[EXERCISE] The material below contains a line with "Instruction: Pay with Shop express checkout" and a line with "Select the Move/Copy". Copy exactly those two lines and all lines between them.

----- RECORDS FOR THIS TASK -----

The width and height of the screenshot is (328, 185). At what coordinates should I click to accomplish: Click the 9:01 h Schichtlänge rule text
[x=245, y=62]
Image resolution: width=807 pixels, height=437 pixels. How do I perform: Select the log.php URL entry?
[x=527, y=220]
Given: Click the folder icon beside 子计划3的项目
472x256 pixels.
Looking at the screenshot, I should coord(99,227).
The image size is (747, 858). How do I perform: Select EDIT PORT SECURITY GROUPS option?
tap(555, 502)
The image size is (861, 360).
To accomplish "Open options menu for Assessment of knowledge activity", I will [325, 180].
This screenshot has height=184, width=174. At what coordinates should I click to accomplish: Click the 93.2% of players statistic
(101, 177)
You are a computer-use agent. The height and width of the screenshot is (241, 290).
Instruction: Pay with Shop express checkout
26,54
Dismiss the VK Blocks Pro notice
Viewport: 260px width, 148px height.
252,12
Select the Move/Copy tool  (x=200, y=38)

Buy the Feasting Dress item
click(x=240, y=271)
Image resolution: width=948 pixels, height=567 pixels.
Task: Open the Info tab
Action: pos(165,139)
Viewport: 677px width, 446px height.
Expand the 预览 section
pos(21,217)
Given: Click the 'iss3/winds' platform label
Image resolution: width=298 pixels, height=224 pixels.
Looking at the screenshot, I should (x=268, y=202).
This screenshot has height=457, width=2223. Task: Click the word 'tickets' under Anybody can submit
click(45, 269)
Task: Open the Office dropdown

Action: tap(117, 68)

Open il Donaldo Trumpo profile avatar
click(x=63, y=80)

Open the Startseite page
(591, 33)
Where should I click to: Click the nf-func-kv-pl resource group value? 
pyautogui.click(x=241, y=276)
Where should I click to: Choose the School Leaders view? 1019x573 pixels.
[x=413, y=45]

-----

[PROBLEM SOLUTION]
Instruction: Pay with Shop express checkout
26,54
Dismiss the VK Blocks Pro notice
Viewport: 260px width, 148px height.
252,12
Select the Move/Copy tool  (x=200, y=38)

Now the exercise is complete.